Seis jornalistas, se a memória não me trai, param de escrever e esquecem o resto do mundo. A Irene, hoje na TVI, chora convulsivamente. Acho que a Magda também. Estaria a Cláudia lá? Acho que sim. Ou seria a Mary? Talvez a Mary... Os rapazes ficam em silêncio. Todos têm consciência do que está a acontecer. Todos têm consciência das probabilidades, apesar de não as dizerem em voz alta. Lembro-me que abanei dez vezes a cabeça e amaldiçoei essa negação por ter medo que influenciasse o destino. Era eu quem estava a editar o Maisfutebol nesse dia.

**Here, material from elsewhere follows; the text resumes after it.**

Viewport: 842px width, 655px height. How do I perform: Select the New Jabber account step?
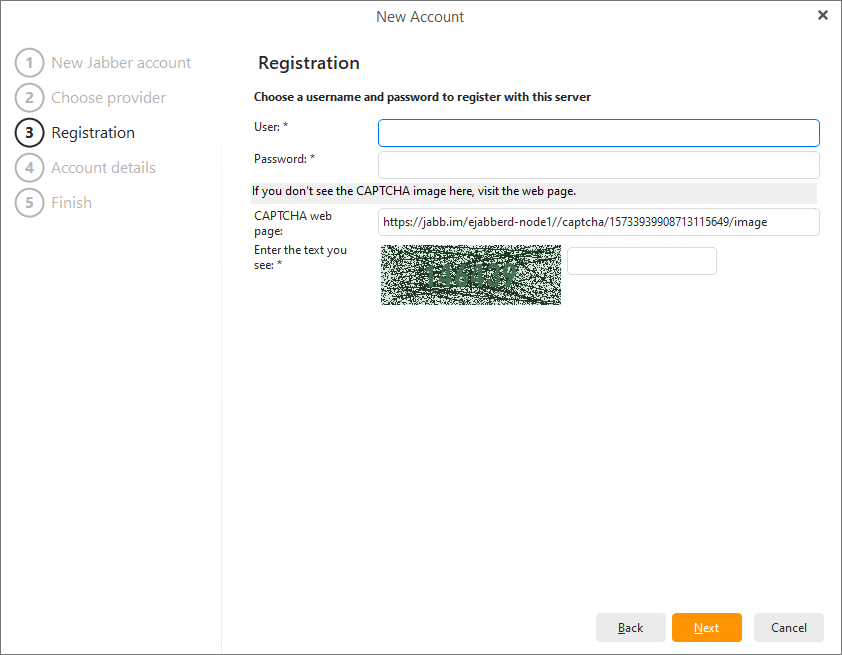(x=121, y=63)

O Nuno Madureira já tinha pedido ao Filipe Caetano, hoje na TVI24, para ir para o hospital atrás de Fehér. Mesmo não estando ali reagiu antes de mim. Sei que o Luís Sobral andava pelo Porto, mas não sei porquê. Chegaria horas depois, quando o país já estava de luto. A notícia foi muitas vezes oficiosa sem ser oficial. Nas TV e nas rádios, sobretudo. Uma e outra vez. O Filipe já me tinha ligado e dito várias vezes que era certo, que já lhe tinha confirmado um médico. Mas segurei a informação nas mãos. Mesmo que tivesse dez fontes a dizer o mesmo só escreveria quando fosse oficial. Uma notícia tão dura assim tinha de ser oficial. Era sério de mais para haver precipitações. Quando fosse seria, não antes. Não há nenhum furo jornalístico na morte.

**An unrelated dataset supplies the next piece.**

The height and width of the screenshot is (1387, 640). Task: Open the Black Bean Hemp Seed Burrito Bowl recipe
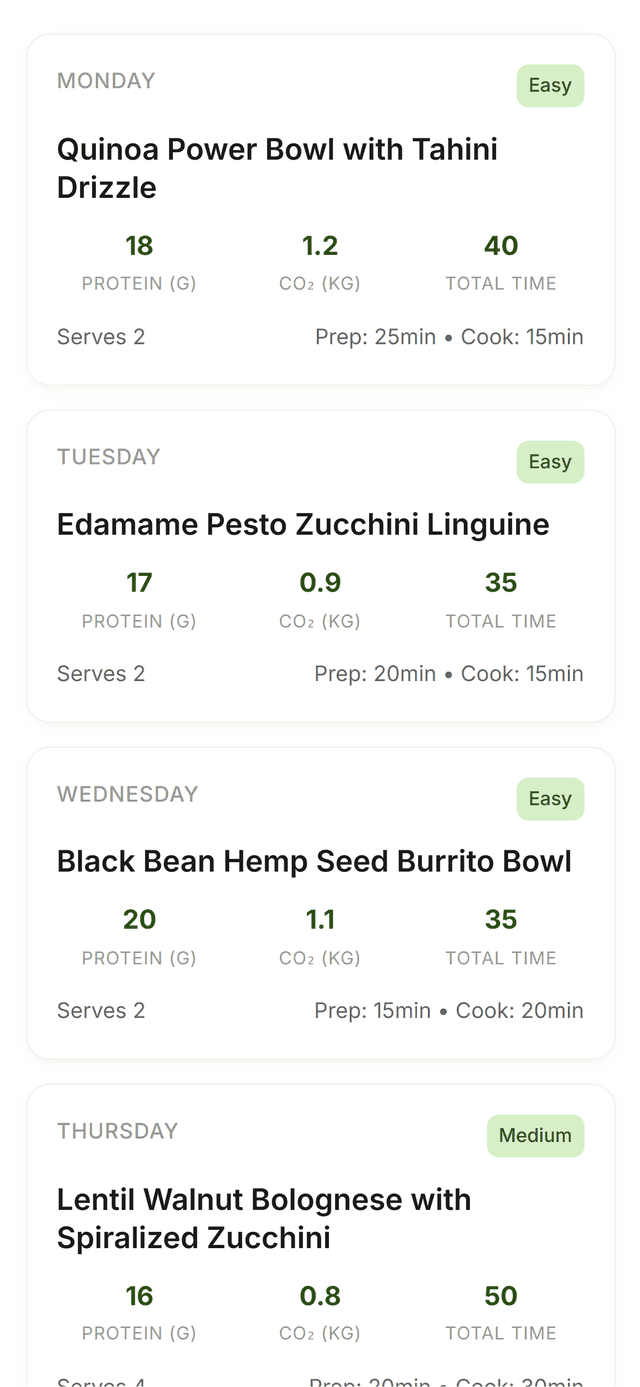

Não estava nenhum webdesigner naquela altura na redacção. Tinha de ser eu a preparar a manchete. Nem de isso me livrava. Pesquisei uma foto e encontrei a que fazia sentido. Naquela altura ainda se escrevia por cima, com a ajuda do Photoshop. Teclei «Que susto, Miki» para enganar a sorte. Não gravei. Deixei-a ficar ali a marcar aquela encruzilhada da vida. Sem que mais alguém ouvisse, pedi ao Paulo Pedrosa, hoje na SportTV, para actualizar um texto antigo sobre as mortes em campo. Mas sem escrever ainda alguma coisa do que se passava. A sua missão era apenas recuperar o artigo e deixá-lo pairar no ecrã. As lágrimas continuavam, o silêncio também, prolongado pelas poucas teclas que batiam.

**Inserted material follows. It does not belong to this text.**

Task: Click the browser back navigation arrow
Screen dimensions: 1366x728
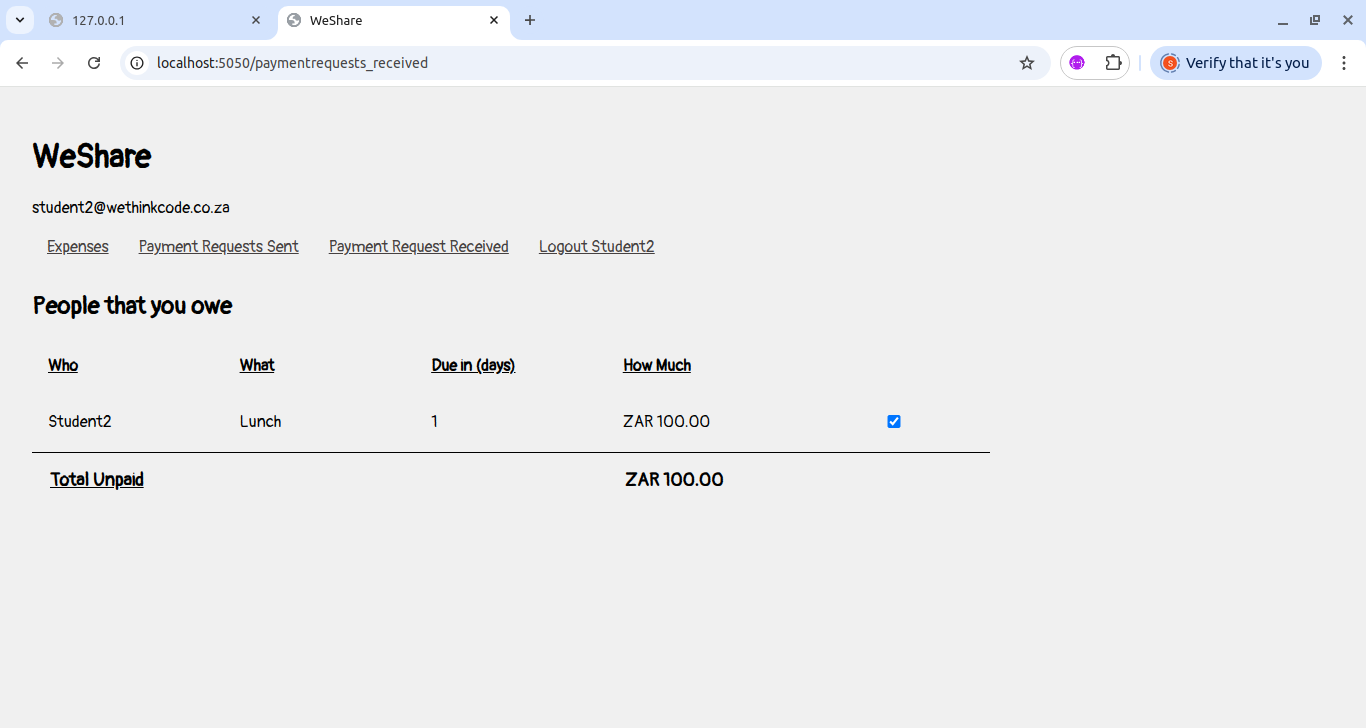Action: 22,62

Vinha aí o relatório que tornava tudo numa verdade dolorosa. Voltei a abrir a manchete e gravei-lhe por cima o que escreveria a um amigo. Não pestanejei. Que mais poderia escrever? «Até sempre, Miki!». Segundos depois, estava online. O adepto fechava-se sobre si mesmo e reagia o jornalista. Do outro lado da mesa, ainda se chorava. Mandei-as para casa, já não me lembro se foram ou não. Espero que tenham ido.

Choveram milhares de comentários. O trabalho prolongou-se até de madrugada. Fez-se um site especial. A Irene representaria o Maisfutebol no funeral, em Gyor, na Hungria. A frase martelou-me na cabeça dias e dias depois. Não o conhecia, mas conhecia-o. «Até sempre, Miki». Que mais poderia eu escrever?

P.S. O adeus a Miki foi um momento de intensidade única que marca sempre, mas em nove anos e meio acontece muita coisa. O pouco patriotismo que há em mim arrepiou-se da ponta dos dedos às orelhas com os milhares que encheram a Luz na final do Euro-2004. Vibrei com Mourinho, Milito e o resto do Inter na final da Champions deste ano do Bernabéu. Entrevistei Pauleta em Bordéus, Peter Schmeichel em Copenhaga, Paulo Sousa em Barcelona, Arsène Wenger em Coimbra e, entre muitos outros, Tiago em Madrid. Acompanhei como profissional a era de ouro do desporto português. E apesar da responsabilidade do nascimento deste site não ser minha tenho muito orgulho em poder dizer de peito feito: o Maisfutebol também sou eu!